Any doubts about the Senate's other function as the cosiest club in Washington were dispelled on Wednesday evening, when it voted not to hold public hearings into the two-decade-long history of sexual harassment by one of its most senior and powerful Republican members, Bob Packwood of Oregon.

The Packwood affair has been a thorn in the Senate's side almost from the day he was re-elected to a fifth six-year term in November 1992. A week before, Mr Packwood had denied detailed allegations from several women to a Washington Post reporter, and the newspaper had agreed to hold the story until after the vote.

A few days later, however, the Post went public, and Mr Packwood admitted virtually everything. But he refused to resign and amid the outcry the Senate was forced to act. Complaints had come from women's groups - and Democrats, who were convinced that had the truth come out before the election, Mr Packwood would have lost.

But its distaste was evident from the pace of the investigation. The Ethics Committee, composed of three Republicans and three Democrats, spent over 30 months collecting depositions and documents and taking testimony from Mr Packwood, all the while hoping the unwanted affair would vanish.

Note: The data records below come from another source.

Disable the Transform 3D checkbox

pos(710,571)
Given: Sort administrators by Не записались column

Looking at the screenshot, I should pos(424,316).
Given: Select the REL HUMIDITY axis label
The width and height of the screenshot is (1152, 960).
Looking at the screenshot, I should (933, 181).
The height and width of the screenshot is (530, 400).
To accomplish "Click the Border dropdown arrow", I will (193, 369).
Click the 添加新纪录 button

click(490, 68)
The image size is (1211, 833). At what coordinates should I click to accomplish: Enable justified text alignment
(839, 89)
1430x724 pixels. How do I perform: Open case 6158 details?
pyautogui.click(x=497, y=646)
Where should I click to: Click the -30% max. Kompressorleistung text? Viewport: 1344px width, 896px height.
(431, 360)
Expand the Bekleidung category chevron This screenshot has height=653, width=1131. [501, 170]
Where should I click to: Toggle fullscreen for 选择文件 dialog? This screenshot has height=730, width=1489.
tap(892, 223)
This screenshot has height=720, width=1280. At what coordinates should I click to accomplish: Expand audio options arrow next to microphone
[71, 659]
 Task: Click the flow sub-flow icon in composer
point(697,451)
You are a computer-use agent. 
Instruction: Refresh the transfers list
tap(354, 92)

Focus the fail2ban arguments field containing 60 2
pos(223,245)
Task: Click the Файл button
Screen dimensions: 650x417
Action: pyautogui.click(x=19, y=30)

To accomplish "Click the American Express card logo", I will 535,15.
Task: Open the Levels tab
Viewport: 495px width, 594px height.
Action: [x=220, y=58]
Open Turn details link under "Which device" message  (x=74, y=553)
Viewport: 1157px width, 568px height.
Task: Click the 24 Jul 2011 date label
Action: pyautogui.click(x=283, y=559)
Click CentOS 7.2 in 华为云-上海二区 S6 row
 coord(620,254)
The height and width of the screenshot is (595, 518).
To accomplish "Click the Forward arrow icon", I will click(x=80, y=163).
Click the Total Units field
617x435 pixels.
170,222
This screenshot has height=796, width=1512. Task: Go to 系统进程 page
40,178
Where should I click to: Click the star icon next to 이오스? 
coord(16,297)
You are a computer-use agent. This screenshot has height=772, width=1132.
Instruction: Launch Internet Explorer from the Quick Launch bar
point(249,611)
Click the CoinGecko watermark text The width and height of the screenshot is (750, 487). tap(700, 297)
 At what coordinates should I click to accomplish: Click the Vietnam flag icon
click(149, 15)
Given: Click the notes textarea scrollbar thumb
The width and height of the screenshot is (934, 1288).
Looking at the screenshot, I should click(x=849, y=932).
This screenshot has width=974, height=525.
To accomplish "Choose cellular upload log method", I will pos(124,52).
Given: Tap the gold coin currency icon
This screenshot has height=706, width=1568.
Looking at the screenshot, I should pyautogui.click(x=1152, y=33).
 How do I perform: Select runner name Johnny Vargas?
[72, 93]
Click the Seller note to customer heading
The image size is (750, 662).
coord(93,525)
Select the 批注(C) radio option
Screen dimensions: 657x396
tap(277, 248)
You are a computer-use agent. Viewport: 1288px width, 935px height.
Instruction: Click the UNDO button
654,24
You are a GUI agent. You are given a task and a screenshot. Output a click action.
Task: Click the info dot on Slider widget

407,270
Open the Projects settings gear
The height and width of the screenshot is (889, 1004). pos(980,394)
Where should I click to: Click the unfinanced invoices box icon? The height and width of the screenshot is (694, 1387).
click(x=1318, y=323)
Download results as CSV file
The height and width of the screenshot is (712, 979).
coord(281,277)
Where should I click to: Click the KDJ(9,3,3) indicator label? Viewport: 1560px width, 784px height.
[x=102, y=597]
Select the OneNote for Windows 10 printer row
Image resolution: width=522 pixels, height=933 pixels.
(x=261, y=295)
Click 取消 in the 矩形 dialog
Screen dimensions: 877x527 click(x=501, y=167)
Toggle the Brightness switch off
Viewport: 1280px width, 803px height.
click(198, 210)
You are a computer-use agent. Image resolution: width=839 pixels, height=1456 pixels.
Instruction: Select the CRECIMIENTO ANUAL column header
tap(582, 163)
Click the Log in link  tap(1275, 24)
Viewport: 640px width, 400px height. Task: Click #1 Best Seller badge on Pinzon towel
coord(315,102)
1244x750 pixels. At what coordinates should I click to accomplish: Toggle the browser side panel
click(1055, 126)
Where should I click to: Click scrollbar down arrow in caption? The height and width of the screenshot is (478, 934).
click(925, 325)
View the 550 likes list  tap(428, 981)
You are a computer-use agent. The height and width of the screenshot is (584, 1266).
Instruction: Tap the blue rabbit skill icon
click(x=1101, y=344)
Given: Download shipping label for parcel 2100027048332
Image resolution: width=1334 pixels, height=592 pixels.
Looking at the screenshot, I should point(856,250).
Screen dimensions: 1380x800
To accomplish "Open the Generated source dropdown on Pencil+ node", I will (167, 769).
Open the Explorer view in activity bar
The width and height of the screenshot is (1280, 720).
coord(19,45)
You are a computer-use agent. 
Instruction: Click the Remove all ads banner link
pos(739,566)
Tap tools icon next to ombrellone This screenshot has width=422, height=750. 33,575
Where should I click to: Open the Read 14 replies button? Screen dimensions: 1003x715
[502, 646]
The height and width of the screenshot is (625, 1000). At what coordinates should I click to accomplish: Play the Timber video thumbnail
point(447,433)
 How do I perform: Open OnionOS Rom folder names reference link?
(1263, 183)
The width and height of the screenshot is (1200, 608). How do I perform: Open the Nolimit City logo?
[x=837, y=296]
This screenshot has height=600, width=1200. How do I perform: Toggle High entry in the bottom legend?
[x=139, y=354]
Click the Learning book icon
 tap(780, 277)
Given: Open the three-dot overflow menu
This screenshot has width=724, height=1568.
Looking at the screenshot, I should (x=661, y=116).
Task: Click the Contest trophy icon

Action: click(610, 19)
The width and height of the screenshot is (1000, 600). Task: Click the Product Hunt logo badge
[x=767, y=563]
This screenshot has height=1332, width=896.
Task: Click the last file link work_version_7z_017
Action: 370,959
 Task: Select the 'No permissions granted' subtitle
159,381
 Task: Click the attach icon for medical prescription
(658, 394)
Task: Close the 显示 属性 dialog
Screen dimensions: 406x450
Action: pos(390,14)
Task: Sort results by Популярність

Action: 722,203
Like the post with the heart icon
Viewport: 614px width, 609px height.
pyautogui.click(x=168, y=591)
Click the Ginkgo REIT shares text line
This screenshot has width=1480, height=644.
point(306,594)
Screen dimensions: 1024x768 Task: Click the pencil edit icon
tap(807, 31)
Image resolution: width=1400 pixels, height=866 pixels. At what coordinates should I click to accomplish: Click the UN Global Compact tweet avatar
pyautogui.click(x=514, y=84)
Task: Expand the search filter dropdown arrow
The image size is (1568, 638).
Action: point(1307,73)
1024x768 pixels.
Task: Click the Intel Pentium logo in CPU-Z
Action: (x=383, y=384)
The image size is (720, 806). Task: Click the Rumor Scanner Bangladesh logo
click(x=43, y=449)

Finally it had to conclude there was "substantial, credible evidence" that Mr Packwood had made unwelcome sexual advances to 17 women between 1968 and 1980, had asked lobbyists to provide a job for his former wife and had doctored personal diaries before they could be subpoenaed. But the committee refused to sanction public hearings. There matters would have stood, had not Barbara Boxer, a first-term Democrat from California, broken the unwritten rules of the club by forcing a floor debate.

Mr Packwood's appalled friends rallied round. Bob Dole, the Majority Leader, denounced Ms Boxer as "the most partisan Senator" he had ever known. Not to be outdone in partisanship, the Republican chairman of the Ethics Committee threatened at one point to call public hearings on the past misadventures of Democratic Senators, starting (where else?) with Edward Kennedy and Chappaquiddick.

But after five uncomfortable hours of discussion, Mr Packwood's peers spared him from a public indignity similar to the one that they heaped upon the Supreme Court nominee, Clarence Thomas, and Professor Anita Hill, in a sexual harassment controversy that was less clear-cut than the charges against the Oregon Senator.

The final vote of 52 to 48 was more or less along party lines. Only three Republicans, including only one of the party's three female Senators, voted with the Democrats. One Democrat, Daniel Patrick Moynihan, of New York, a close friend of Mr Packwood, voted against public hearings.

But the case is not closed. Paradoxically, the decision to keep matters private has increased the pressure on the Ethics Committee to mete out stern punishment and dispel any suggestion of a cover-up. This could range from censure to stripping Mr Packwood of his influential chairmanship of the Finance Committee.

Few, however, believe that he will be expelled from the Senate altogether. In a gentleman's club, after all, a member does the decent thing himself.